Seventh Son by Orson Scott Card
My rating: 4 of 5 stars
No matter my thoughts about his politics, I just can't quit Orson Scott Card. I refuse to pick up his books in paper (or e-paper) form, and insist on listening to them read aloud, usually by voices I've come to know and love through repeated listenings of the Ender Saga. Since Card claims he writes with this in mind, I figure it increases the authenticity of the tale. Besides, it stops me from noticing typos and bad editing, which always pull me from a story.
I know that the Alvin Maker saga is meant to be loosely based on the life of Joseph Smith, the founder of the Mormon religion. I can't decide if it's better or worse for me that I don't know the details of LDS history. Better, probably, because I'm not constantly analyzing the plot, trying to spot the preaching (which I do with the latter Ender books, and it always tarnishes them a little for me). Though I wonder what lovely allegories I am missing. Though not a Christian, I'm always interested in the Christian allegories I find in popular literature. So maybe they're worse for it.
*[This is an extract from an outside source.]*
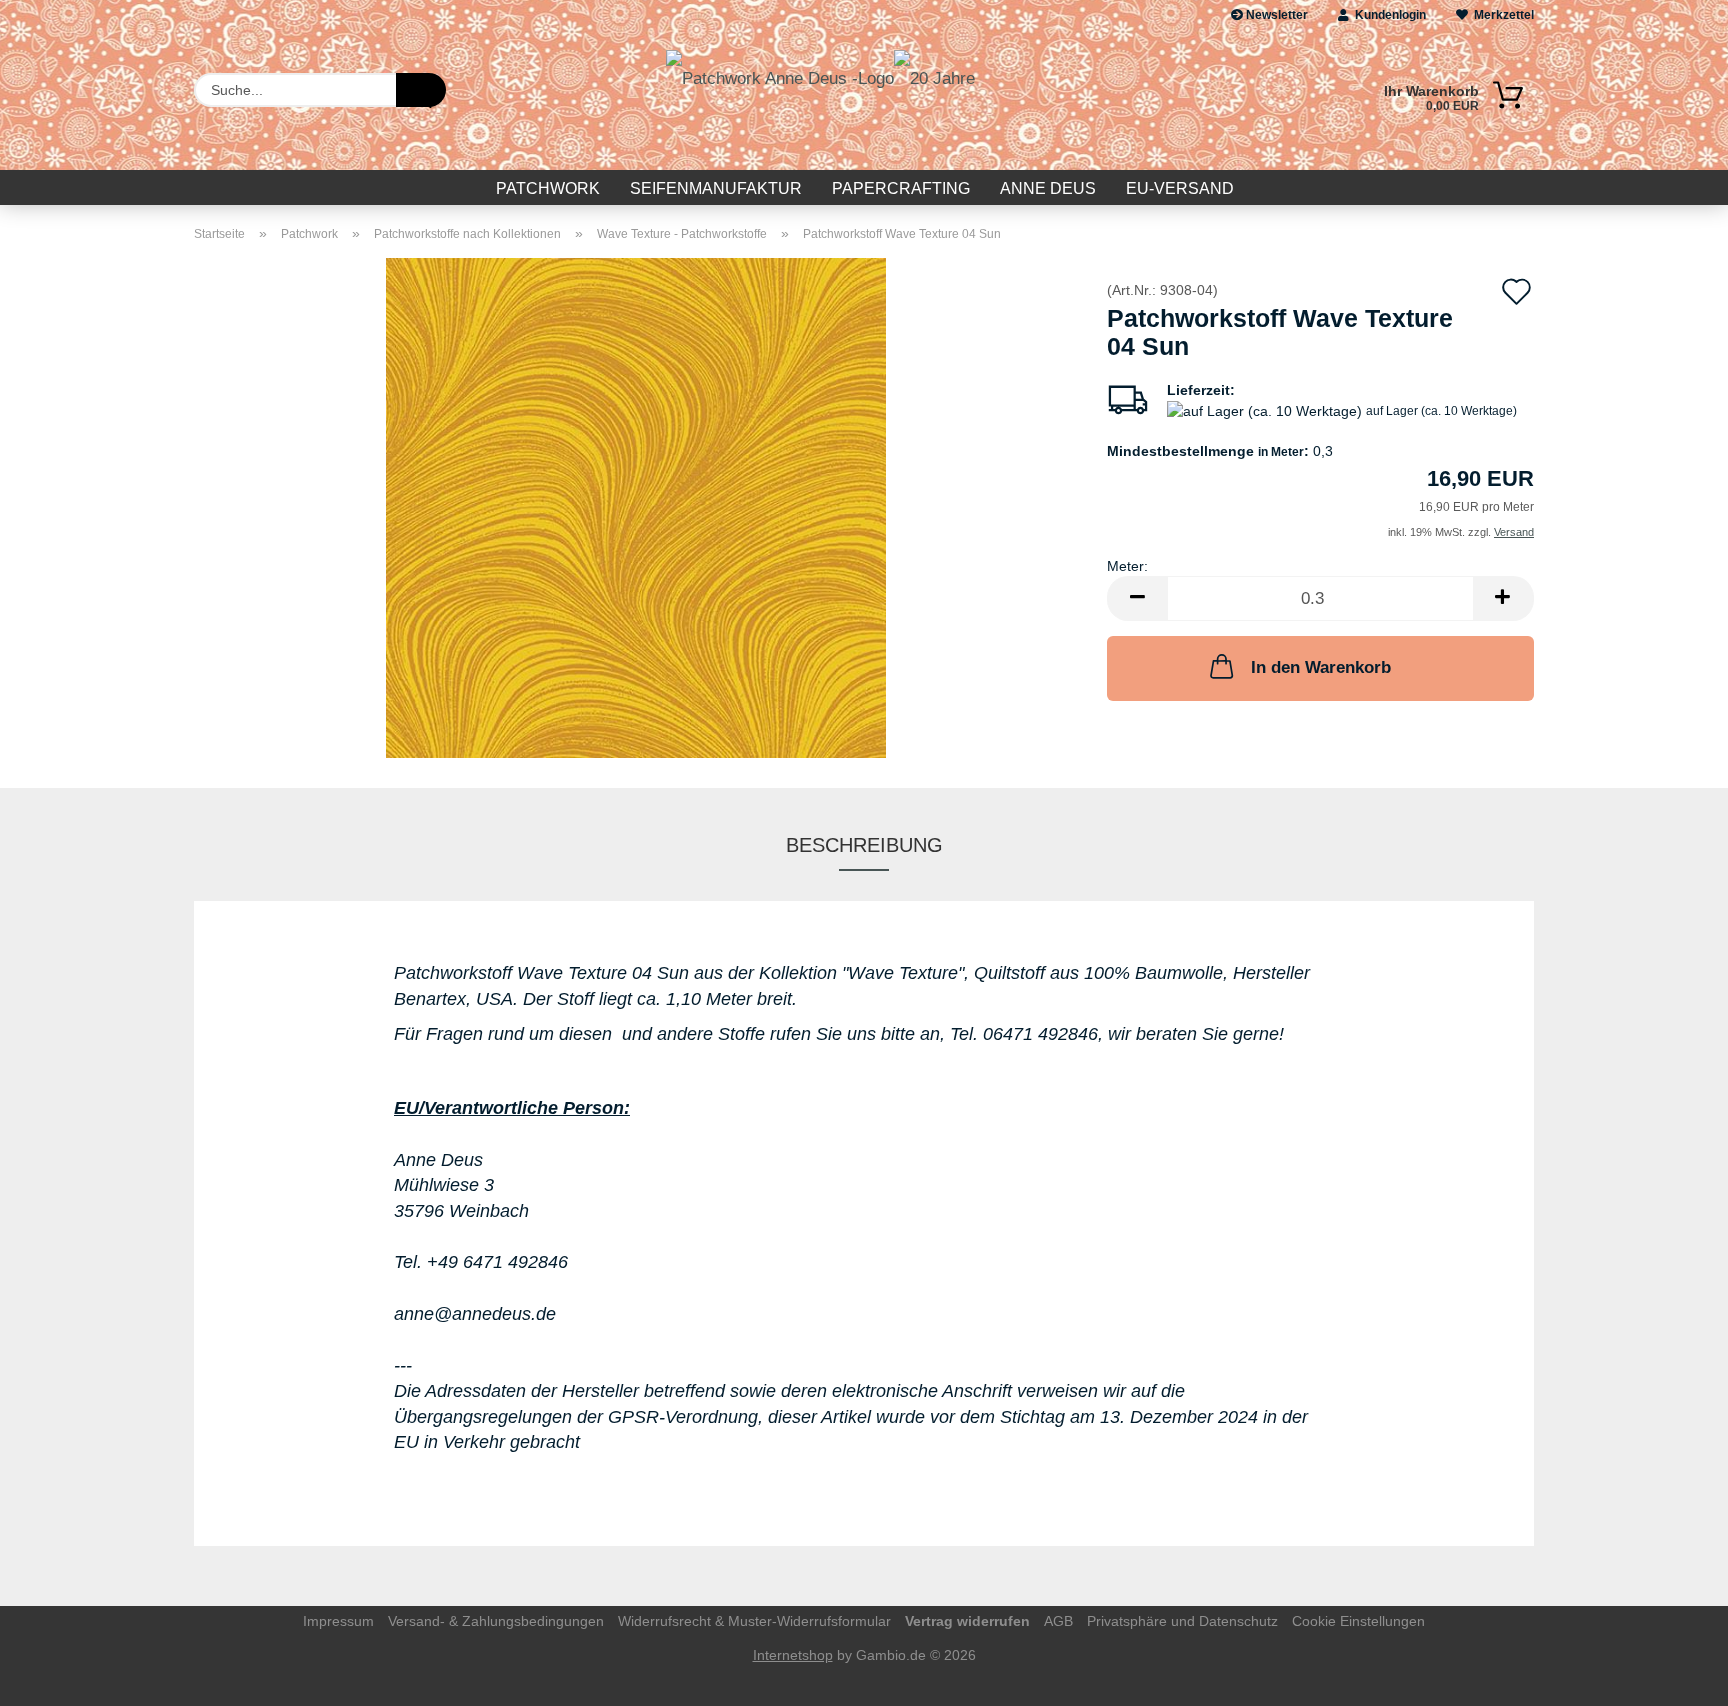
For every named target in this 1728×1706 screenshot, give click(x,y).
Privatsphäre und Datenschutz (1182, 1621)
Maybe it's better just to take the book as it is, a tale like so many of Card's, of a bright young boy with a fantastic talent and too much responsibility for his age. The setting of 18th century colonial America almost doesn't matter to the plot. Sure, there is a certain amount of naming convention (with kids named Vigor, Measure, Waste-Not and Want-Not, and so on) and religious fervor only rivaled by today's neo-conservatives, but really, again as most of Card's work, this is a story not about place, but about people.
I'm hoping the series will hold me over until the release of the next Mithermages and Pathfinder books. It kept me engaged, made the time slip away while I worked on my own household chores, and left me eager to borrow the next book in the series from my library's digital library. Really, what more can you ask for?